The early retirement community has a lot to teach to those racing toward the finish line. There are serious risks involved, however. Without serious planning and thought, retirement can be hell on earth. Sitting around all day without meaning or purpose saps all joy and pleasure. Retirement is meant as a tool to explore wonderful new worlds filled with beauty and awe. Dream travel and the business you always wanted to start are now possible. You’ll have time to write that book; start that podcast; climb that mountain. Or, it could be anxiety, loneliness and fear.

There is an advantage to working in the accounting profession for three and a half decades. I learned a lot and noticed even more. Without fail, paying off the mortgage takes off 5 years (you look younger). I’ve witnessed it countless times. Retirement adds the 5 years back and more all too often.

It breaks my heart when a client works a lifetime and can finally retire. He is all smiles in my office the first year as he talks about no longer going to work. (I choose those words carefully because they make a difference as you will soon see.) When the focus is on “not working” problems soon follow. A year later when the client shows up to have his tax return prepared he is noticeably older. Seriously older, like 5 or 10 year’s worth of age in a single year.

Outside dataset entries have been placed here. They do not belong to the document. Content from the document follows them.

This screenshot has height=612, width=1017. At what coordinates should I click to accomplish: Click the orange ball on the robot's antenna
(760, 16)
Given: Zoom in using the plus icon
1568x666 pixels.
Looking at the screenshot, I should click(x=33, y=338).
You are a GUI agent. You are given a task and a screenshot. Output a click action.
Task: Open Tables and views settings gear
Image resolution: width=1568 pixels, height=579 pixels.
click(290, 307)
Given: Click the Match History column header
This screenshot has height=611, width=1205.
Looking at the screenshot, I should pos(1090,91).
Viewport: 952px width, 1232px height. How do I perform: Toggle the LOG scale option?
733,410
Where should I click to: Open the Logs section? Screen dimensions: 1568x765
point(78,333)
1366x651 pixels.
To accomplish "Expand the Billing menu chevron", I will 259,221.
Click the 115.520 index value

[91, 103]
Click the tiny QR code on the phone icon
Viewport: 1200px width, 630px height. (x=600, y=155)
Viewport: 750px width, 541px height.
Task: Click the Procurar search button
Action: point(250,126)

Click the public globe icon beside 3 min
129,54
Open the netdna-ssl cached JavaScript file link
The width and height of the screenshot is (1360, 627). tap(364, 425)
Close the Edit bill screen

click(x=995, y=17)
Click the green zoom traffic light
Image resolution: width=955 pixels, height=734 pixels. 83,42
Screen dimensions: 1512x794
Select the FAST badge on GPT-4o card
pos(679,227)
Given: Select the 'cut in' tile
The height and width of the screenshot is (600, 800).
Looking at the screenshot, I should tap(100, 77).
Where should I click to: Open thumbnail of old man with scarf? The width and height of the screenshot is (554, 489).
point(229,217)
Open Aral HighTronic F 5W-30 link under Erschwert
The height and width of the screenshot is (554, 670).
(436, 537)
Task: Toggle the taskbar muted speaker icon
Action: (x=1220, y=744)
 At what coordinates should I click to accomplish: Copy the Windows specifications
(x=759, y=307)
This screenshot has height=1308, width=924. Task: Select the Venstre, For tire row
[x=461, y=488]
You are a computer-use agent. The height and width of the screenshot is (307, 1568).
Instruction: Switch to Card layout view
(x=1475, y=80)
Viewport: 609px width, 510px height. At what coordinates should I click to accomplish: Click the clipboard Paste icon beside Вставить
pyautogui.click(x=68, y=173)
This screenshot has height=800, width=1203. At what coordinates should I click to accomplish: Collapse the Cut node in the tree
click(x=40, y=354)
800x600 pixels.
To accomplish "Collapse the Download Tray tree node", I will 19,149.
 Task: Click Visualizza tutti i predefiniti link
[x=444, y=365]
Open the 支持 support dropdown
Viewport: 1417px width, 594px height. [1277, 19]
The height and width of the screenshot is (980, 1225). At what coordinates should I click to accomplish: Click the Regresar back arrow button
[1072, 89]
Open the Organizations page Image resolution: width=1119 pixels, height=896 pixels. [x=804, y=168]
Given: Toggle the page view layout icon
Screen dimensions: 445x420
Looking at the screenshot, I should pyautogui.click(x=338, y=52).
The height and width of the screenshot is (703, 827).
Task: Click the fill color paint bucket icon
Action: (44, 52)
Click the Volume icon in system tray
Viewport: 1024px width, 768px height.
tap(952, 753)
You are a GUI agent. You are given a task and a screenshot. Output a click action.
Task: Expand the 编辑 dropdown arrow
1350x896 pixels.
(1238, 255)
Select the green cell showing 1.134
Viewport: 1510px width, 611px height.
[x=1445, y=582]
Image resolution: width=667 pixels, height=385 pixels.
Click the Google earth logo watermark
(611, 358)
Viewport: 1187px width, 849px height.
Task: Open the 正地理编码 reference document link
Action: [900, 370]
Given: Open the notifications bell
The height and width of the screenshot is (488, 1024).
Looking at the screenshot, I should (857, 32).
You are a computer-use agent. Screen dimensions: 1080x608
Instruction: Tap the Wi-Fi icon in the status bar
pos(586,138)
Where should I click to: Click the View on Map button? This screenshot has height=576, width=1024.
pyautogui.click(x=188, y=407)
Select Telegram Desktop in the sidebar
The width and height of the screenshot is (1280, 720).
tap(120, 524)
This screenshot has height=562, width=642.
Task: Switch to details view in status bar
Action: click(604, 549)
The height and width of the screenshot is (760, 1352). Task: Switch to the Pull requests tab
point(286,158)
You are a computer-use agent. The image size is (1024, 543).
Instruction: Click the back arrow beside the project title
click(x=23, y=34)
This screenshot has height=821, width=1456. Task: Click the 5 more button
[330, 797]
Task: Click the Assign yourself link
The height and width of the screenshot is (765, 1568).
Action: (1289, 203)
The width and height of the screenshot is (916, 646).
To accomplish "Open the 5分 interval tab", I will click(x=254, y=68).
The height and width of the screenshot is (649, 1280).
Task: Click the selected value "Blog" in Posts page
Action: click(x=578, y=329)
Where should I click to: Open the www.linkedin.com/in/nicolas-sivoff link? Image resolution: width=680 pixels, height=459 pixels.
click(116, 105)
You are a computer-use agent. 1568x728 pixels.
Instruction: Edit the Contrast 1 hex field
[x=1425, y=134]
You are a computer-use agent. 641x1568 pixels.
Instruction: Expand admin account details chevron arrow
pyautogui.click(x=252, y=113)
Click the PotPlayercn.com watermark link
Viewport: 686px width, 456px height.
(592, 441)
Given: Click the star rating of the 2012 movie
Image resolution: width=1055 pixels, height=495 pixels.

Preparing Mentally for Retirement

Retirement is more than saving and investing. You hear a lot about those two things, including around this blog. So much time and effort is expended on frugality, saving every possible penny and investing in broad-based index funds. Laser focused attention drowns out all other matters. And therein lays the problem.

Preparing for retirement is a lot more than just money. With all the extra time on your hands, what will you do? If you love fishing and plan on doing more of it when you retire; good for you. But fishing (golfing or any other activity is the same) becomes the new “job”. Worse, you end up doing the thing you once enjoyed until it no longer brings pleasure. And you keep on doing it out of habit and no other options to fill your day.

Another downside of retirement is time with family. Yes, you read that right. When you are at work you have time away from family and friends. This makes time together sweeter. But once you have no obligations you will spend more time with family and that can lead to problems.

Retirement isn’t a bad thing! It might start to seem that way, but I’m a big fan of free time. Virtually all my adult life was in business and the profession I choose allowed me serious time at home with family with the exception of the two and a half months of tax season.




A Story about Pete

Friday night is cards night in the backwoods of Wisconsin. A certain accountant and his daughter trek a whole mile to visit with family and neighbors. The reason: a mean game of Sheepshead is in the works. Except for my daughter, we are all a bunch of old guys. The usual game starts at 7 and ends shortly after 9. (Old guys need their sleep.)

A neighbor, Pete, plays every week. He retired early and found a variety of things to occupy his new reserve of time. When he first retired he had plans for loads of projects around the house. He wanted to plant several hundred trees on his property. So, when work came to an end he set to planting all those trees. It took a lot less time than planned since he didn’t have to do it in the evening or on the weekend. He got out there and before you knew it the trees were done.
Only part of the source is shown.